EXERCISE REQUIREMENTS: Please take the lines from the one holding "Click the 体力 value 100" through the one holding "Viewport: 782px width, 591px height." in the data below and copy them exactly.

MATERIAL TO PROCESS:
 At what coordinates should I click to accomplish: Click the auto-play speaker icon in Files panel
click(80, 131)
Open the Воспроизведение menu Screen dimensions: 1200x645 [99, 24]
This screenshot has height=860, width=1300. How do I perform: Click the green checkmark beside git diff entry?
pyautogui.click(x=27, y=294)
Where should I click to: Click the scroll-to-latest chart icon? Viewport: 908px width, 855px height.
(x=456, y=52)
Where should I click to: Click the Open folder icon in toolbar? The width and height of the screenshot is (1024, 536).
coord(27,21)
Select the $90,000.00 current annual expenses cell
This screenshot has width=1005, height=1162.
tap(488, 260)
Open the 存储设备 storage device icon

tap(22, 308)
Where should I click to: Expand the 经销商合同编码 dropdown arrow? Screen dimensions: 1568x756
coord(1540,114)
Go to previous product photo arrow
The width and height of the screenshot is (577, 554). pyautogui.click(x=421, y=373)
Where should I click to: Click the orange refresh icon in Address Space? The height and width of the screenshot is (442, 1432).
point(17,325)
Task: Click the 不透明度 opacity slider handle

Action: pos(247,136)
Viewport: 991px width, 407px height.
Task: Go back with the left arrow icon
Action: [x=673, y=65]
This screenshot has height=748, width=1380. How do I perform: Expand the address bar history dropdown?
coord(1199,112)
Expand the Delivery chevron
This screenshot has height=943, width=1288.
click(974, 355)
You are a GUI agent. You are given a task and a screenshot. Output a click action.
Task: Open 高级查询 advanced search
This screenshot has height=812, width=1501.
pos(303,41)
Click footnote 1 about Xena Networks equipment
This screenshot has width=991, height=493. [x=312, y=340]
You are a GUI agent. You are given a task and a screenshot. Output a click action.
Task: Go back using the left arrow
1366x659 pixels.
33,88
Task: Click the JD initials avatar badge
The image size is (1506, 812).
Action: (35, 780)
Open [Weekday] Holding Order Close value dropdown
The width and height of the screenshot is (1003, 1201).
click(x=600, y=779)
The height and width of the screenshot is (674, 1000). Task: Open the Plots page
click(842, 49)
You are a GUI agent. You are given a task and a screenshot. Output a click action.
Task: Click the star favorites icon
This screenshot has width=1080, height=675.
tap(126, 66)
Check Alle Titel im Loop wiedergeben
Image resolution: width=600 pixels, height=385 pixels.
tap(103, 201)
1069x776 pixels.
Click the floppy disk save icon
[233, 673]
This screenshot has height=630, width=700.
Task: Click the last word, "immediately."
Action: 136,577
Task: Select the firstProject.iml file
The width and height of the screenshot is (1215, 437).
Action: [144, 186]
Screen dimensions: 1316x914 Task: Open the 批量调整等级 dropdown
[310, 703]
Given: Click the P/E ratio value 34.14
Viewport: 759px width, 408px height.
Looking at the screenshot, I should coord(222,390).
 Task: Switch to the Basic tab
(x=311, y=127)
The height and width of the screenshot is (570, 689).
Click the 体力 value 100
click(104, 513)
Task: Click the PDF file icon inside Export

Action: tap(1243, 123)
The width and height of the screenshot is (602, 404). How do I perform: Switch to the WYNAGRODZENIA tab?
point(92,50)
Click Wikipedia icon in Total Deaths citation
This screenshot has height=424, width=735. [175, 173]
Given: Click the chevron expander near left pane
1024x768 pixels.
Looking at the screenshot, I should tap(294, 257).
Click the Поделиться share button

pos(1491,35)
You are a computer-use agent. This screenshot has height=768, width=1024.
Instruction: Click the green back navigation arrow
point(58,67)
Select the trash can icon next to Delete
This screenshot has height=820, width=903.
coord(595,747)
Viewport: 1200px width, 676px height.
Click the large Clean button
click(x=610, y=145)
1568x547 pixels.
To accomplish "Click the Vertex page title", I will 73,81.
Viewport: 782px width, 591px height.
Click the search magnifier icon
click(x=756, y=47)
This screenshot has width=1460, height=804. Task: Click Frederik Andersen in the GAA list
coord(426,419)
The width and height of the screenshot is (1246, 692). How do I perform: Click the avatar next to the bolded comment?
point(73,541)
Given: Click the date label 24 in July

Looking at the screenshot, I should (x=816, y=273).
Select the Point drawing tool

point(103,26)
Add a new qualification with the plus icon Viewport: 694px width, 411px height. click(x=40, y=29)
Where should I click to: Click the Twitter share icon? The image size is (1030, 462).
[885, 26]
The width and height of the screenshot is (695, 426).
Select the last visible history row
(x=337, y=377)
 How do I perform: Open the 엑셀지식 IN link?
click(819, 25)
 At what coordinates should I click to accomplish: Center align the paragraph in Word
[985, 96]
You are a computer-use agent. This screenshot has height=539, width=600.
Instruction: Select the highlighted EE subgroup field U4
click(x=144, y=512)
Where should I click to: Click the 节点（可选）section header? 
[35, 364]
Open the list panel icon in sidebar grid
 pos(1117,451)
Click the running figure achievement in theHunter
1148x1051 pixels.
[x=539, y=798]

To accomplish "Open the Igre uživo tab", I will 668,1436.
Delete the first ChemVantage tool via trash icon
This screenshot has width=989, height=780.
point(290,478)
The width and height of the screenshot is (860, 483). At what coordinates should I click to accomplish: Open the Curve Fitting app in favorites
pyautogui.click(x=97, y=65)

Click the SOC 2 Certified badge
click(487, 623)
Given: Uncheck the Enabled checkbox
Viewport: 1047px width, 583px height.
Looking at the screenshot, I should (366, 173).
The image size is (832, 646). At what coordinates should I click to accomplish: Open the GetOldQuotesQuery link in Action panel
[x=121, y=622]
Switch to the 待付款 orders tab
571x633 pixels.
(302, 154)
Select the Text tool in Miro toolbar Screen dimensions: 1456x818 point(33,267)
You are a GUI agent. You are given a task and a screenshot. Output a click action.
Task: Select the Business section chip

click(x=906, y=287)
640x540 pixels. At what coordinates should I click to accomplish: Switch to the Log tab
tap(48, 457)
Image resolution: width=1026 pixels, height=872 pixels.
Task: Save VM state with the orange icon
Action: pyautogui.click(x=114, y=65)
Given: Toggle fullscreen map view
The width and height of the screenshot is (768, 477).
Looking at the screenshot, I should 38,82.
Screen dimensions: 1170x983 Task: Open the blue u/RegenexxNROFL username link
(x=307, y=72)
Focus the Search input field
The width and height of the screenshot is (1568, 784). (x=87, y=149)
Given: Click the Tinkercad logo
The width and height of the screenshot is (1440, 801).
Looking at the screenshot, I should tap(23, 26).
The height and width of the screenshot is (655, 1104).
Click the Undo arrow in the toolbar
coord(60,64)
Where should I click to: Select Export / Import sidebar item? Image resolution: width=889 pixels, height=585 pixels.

WRITTEN RESPONSE:
Click the 体力 value 100
click(104, 513)
Task: Click the PDF file icon inside Export

Action: tap(1243, 123)
The width and height of the screenshot is (602, 404). How do I perform: Switch to the WYNAGRODZENIA tab?
point(92,50)
Click Wikipedia icon in Total Deaths citation
This screenshot has height=424, width=735. [175, 173]
Given: Click the chevron expander near left pane
1024x768 pixels.
Looking at the screenshot, I should tap(294, 257).
Click the Поделиться share button

pos(1491,35)
You are a computer-use agent. This screenshot has height=768, width=1024.
Instruction: Click the green back navigation arrow
point(58,67)
Select the trash can icon next to Delete
This screenshot has height=820, width=903.
coord(595,747)
Viewport: 1200px width, 676px height.
Click the large Clean button
click(x=610, y=145)
1568x547 pixels.
To accomplish "Click the Vertex page title", I will 73,81.
Viewport: 782px width, 591px height.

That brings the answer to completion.